At this point, I think anyone could figure out why I was called the "horror child."
In an effort to alleviate my situation and using my child-like logic, I decided to fight back. How would I challenge my supposed poltergeist? By reading and watching every horror story, I could find, of course. Does that not make sense? Well, in my young little brain, it seemed like the greatest idea I ever had. My logic was that this must keep happening because I am scared, so how do I not be scared anymore? By experiencing so much horror-related material that I would become numb to it. Not surprisingly, things got much worse.
Finally, the state took me to a psychiatrist, and I was prescribed a few different medications. Somehow the medication worked. How can a drug solve a poltergeist? I don't know, but it worked.
Regardless, the damage was done, I spent all my life never letting anyone get too close.
Life went on, and with the help of public funds, a few scholarships, and a large amount of debt, I went to a public university. After four years, I received a bachelor's in civil engineering. I proceeded to work in the United States for a while and eventually got tired of the routine. Thus I decided to apply for a job abroad in Japan.
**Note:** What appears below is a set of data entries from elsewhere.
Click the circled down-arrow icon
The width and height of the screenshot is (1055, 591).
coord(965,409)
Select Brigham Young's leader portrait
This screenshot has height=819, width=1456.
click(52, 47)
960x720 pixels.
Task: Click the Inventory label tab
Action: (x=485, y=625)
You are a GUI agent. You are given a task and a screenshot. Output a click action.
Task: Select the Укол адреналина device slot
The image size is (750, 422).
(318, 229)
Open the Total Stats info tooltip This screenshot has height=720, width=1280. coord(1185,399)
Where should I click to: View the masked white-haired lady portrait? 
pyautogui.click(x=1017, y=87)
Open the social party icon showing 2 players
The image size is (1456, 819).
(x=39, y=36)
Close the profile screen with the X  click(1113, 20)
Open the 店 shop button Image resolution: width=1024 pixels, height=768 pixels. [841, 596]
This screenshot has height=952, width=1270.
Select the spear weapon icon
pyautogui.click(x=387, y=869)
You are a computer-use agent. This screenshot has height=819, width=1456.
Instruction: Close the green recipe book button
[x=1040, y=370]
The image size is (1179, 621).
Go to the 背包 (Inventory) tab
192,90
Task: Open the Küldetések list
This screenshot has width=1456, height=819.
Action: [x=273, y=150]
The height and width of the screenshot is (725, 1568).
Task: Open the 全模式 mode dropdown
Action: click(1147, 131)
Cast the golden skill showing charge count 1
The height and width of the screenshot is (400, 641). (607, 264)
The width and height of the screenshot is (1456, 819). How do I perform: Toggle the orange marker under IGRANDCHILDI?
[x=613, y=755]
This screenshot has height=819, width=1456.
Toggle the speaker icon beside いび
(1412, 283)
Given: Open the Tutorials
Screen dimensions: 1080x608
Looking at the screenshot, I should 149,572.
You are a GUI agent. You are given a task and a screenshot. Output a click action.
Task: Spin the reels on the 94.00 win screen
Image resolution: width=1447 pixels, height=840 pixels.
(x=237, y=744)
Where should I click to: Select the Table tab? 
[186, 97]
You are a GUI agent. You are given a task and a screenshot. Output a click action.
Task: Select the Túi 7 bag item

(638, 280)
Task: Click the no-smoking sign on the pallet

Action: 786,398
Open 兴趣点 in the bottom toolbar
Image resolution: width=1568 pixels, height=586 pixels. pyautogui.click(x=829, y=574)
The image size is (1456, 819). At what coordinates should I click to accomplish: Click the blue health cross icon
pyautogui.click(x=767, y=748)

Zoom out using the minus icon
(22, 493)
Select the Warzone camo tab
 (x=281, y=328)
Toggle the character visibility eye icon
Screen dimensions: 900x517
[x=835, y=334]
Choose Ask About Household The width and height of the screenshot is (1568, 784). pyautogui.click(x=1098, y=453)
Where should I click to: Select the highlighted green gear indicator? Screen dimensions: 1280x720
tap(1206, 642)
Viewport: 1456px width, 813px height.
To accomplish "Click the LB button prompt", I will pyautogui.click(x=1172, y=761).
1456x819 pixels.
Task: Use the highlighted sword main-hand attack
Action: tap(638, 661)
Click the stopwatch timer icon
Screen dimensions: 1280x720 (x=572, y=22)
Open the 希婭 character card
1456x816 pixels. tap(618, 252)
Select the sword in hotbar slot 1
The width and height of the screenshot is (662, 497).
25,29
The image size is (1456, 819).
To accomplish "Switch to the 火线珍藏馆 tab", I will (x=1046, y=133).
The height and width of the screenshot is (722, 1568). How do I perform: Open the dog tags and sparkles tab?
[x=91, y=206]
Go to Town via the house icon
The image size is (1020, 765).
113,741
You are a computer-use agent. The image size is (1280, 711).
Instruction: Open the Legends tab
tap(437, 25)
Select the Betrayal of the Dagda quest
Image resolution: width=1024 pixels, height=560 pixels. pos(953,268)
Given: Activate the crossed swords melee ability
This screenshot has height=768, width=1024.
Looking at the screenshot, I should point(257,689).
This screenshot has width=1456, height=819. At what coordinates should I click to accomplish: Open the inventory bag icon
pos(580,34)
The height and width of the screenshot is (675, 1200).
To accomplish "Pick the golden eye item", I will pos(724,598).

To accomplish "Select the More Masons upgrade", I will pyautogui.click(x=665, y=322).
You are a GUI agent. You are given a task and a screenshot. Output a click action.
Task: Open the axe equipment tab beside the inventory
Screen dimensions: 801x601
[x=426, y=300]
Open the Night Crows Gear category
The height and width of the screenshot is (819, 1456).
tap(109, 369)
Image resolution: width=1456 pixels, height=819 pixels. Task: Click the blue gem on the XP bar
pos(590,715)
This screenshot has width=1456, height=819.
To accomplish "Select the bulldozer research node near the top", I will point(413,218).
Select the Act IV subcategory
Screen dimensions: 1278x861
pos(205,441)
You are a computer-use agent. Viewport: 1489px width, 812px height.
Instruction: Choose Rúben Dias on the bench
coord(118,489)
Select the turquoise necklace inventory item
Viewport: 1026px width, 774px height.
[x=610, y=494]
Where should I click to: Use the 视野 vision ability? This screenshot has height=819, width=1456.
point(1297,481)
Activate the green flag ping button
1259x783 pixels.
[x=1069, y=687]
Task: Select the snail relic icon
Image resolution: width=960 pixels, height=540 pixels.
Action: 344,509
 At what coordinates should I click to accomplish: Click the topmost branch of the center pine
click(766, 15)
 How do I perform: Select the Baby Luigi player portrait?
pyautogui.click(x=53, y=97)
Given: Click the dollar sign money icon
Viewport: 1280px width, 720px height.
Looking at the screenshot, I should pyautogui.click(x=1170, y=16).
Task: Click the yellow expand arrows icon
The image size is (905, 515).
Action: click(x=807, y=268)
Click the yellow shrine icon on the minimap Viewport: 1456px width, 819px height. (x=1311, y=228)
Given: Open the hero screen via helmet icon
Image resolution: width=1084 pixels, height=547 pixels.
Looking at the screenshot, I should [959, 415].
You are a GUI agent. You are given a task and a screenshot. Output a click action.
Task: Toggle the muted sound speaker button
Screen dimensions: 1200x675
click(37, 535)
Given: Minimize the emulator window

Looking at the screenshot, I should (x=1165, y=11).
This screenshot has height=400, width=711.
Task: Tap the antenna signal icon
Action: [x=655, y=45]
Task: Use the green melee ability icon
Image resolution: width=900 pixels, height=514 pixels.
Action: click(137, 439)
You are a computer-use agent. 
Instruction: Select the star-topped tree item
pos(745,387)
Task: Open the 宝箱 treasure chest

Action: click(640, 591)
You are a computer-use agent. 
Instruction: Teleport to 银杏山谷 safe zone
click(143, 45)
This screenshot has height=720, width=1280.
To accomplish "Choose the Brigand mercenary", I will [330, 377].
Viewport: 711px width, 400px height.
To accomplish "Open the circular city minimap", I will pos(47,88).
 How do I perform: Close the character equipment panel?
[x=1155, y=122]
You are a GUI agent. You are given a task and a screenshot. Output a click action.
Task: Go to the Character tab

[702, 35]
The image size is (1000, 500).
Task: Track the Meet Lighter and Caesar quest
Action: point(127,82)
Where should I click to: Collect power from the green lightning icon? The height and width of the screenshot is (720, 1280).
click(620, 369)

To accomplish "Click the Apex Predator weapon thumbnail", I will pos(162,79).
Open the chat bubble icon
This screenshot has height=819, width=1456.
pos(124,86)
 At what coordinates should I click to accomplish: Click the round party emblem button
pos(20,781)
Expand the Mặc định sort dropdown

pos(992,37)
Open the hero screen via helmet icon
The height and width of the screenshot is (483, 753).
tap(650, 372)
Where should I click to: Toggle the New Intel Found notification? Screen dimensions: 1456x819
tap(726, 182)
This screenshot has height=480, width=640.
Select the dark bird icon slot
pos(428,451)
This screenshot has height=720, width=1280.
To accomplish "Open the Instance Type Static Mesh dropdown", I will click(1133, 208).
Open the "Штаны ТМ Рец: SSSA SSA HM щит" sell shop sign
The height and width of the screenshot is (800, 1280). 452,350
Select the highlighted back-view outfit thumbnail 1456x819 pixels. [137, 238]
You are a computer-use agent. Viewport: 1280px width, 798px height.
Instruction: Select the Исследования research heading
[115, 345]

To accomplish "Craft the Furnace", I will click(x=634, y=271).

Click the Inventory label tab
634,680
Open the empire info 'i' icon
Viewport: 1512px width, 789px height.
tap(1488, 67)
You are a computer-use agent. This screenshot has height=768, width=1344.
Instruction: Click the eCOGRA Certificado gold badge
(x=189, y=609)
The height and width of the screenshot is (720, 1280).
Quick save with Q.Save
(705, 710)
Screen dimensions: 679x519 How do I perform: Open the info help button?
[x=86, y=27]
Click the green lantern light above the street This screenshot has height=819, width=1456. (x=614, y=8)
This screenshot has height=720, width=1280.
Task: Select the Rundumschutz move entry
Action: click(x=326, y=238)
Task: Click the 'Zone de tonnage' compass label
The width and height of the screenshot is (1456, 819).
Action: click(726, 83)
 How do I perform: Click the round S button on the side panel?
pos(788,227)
I am two years into my three-year Japanese work visa, so I have more or less adapted to my work life and living environment. Currently, I am leading a small team of engineers in finalizing a set of designs for a few bridges in the area around Tokyo.
Turning my head, I look toward the girl standing next to me and say in Japanese.
"Alright, Akari, you can go home now."
Akari is an intern that usually helps with small things like printing and organizing. She is eighteen, still in college, and the daughter of the owner.
With doubtful eyes, Akari turns toward me.
"Mr. Adams, are you sure? Don't we need to finish putting all this together?"
By this time, everyone excluding Akari and I have gone home for the night.
"Yes, go on, it's getting late. Besides, all that's left to do is send a few emails and prepare postage for some plan sets."
With some hesitation in her voice, "Okay, if you're sure, I'll leave now."
"Have a good night."
Glancing back once more, Akari grabs her coat and leaves.
"Shouldn't take too long to finish what I need to do."
Suddenly an ethereal voice sounds in my head.
[Main Task: Ancient Goddess
1) Go to women's restroom, enter the farthest stall, wait for the system to trigger event.
Task Reward: System Permanently Bound to Host
Failure: Loss of System]
This is the system. Two days ago, it appeared along with this weird task.
When I tried to ask questions, it would only ever say.
[Host there will be plenty of time for questions after the completion of the task.]
The system came to me on a Saturday, and I had no plans of sneaking into the women's restroom to test whether or not the system is a hallucination.
But tonight is the night. With Akari leaving, I should be the only one left.